O silêncio em torno da menopausa precoce

Se a menopausa é um tema cada vez mais presente nas discussões sobre saúde feminina, sua forma precoce ainda é pouco compreendida. Renata lembra que o mais doloroso nesse processo foi a solidão.

“É um assunto pouco estudado e, muitas vezes, invisível. Sentia que ninguém entendia o que eu estava vivendo. A ausência de diálogo e de suporte aumentou o sofrimento”, conta.

Mesmo sendo enfermeira, ela própria não reconheceu em si os mais de cem sintomas já associados à menopausa . Foi essa constatação que a motivou a dar um novo propósito à sua dor: transformar a própria experiência em informação acessível para outras mulheres.
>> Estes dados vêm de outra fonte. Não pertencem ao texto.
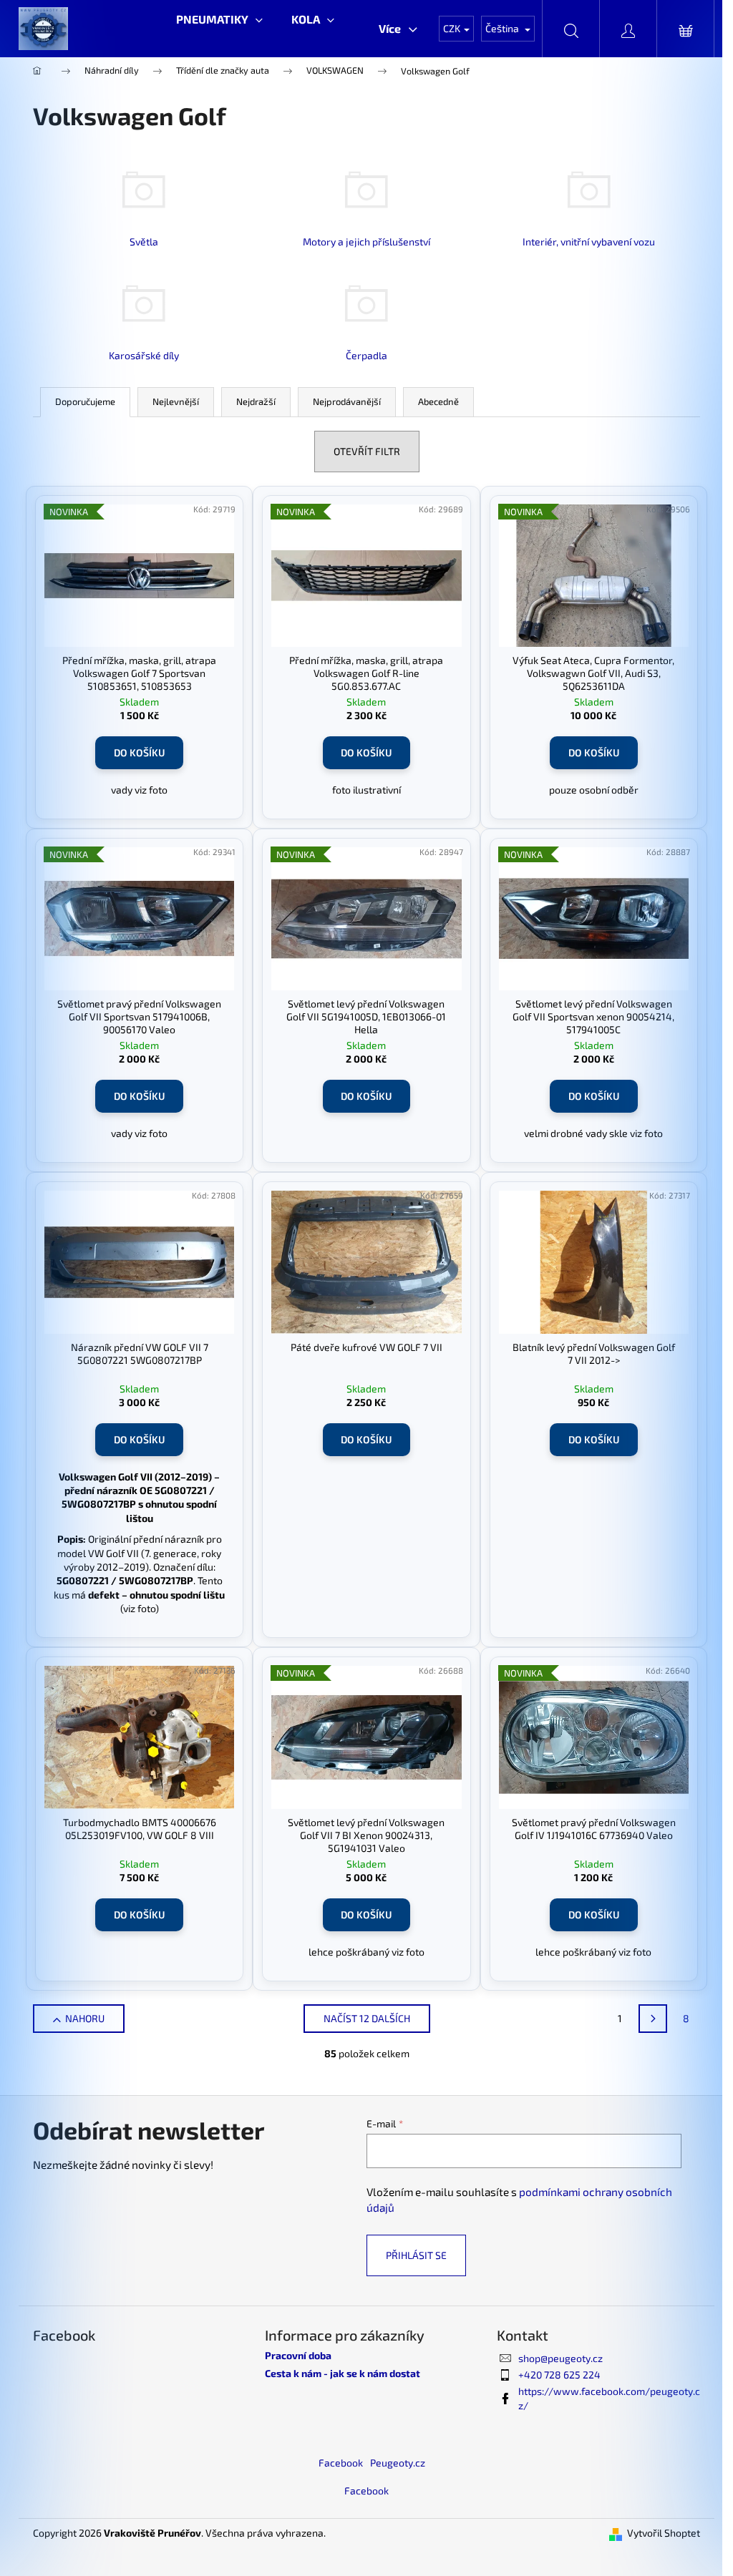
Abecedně (438, 401)
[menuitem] (219, 19)
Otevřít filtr (367, 451)
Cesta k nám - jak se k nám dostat (342, 2373)
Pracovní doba (298, 2355)
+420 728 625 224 (559, 2374)
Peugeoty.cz (397, 2463)
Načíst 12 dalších (367, 2018)
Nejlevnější (175, 401)
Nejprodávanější (347, 401)
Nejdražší (256, 401)
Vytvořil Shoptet (663, 2533)
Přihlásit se (416, 2255)
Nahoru (85, 2018)
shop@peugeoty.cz (560, 2358)
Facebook (341, 2463)
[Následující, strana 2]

“Percebi que faltava um espaço para conversar sobre isso sem tabu, mostrando que a menopausa vai muito além dos fogachos”, explica.

Um desafio coletivo

O cenário de desinformação é confirmado por dados recentes. O IBGE estima que cerca de 30 milhões de brasileiras estão na menopausa. Ainda assim, menos de 1% recebeu diagnóstico pelo SUS em 2024. Globalmente, pesquisas apontam que apenas 15% das mulheres têm acesso ao tratamento adequado e que 7 em cada 10 não se sentem preparadas para essa fase da vida. Para Renata, esse abismo evidencia a urgência do debate.

“Precisamos encurtar a jornada cansativa em busca de tratamento. O acompanhamento pode envolver desde endocrinologistas até fisioterapeutas, mas é essencial que essa informação chegue mais rápido às mulheres, evitando sofrimento desnecessário” , defende.

Entre mitos e revisões científicas

O tabu em torno da reposição hormonal é um exemplo marcante. Em 2002, um estudo ganhou repercussão mundial ao sugerir que o tratamento aumentaria o risco de câncer de mama. O impacto foi imediato: prescrições caíram e políticas públicas foram revistas. Somente em 2025, uma revisão conduzida pelo FDA, agência regulatória dos Estados Unidos, concluiu que não havia relação entre a terapia e o câncer.

“Foram anos de desinformação que afastaram milhares de mulheres de um recurso que hoje é reconhecido como benéfico”, afirma Renata.

Ela reforça ainda que os chamados “hormônios sexuais” atuam em todo o organismo, e não apenas no sistema reprodutivo.

“Eles influenciam cérebro, músculos, ossos. Repor significa reduzir complicações da queda hormonal”, explica.

Vênus Talks: rede de apoio entre mulheres

Uma das frentes criada por Renata é o Vênus Talks, plataforma voltada ao acolhimento e à troca de experiências entre mulheres. A iniciativa nasceu da falta de redes de apoio durante sua própria jornada.

“Sem amigas ou pessoas próximas passando pelas mesmas dificuldades, esse período pode ser ainda mais solitário”, conta.

O primeiro encontro presencial do projeto foi o momento mais marcante até agora.

“Ver tantas histórias se cruzando, sorrisos compartilhados e médicos engajados nos mostrou que estávamos preenchendo uma lacuna real”, relembra.

Em 2025, o Vênus Talks ganhou destaque nas redes após uma confusão com Camila Fremder, que confundiu o podcast de Renata com outro, do grupo Flow, também nomeado como "Vênus". O episódio, no entanto, foi encarado com tranquilidade .

“Definitivamente foi um aprendizado e encarei com muita leveza. Tudo se resolveu muito bem e sinto que a porta ficou aberta. A internet falou muita coisa, mas eu não levo para o pessoal. No fim das contas, foi bom porque trouxe visibilidade para o projeto e fez mais gente conhecer nosso propósito. Isso é o mais importante” , afirma.

Reescrevendo a narrativa da menopausa

Se pudesse aconselhar mulheres mais jovens que enfrentam a menopausa precoce , Renata diria: não se isolem.

“Busquem informação de qualidade, acompanhamento médico especializado. Há vida plena depois do diagnóstico”, garante.

Para ela, enxergar a menopausa apenas como “fim” é reduzir uma fase que pode ser de conquistas.

“Com a expectativa de vida atual, passamos cerca de um terço dela na menopausa. Essa energia, antes voltada para gerar outra vida, fica para nós. É hora de investir em novos planos, mudar de carreira, criar vínculos e viver por nós mesmas”, reflete.

Seu desejo é que as próximas gerações passem por esse processo com mais naturalidade .

“Quero que minha filha entre nessa fase com acolhimento e informação, sem o tabu que eu vivi. Porque se você nasceu com ovário, vai passar pela menopausa” , conclui.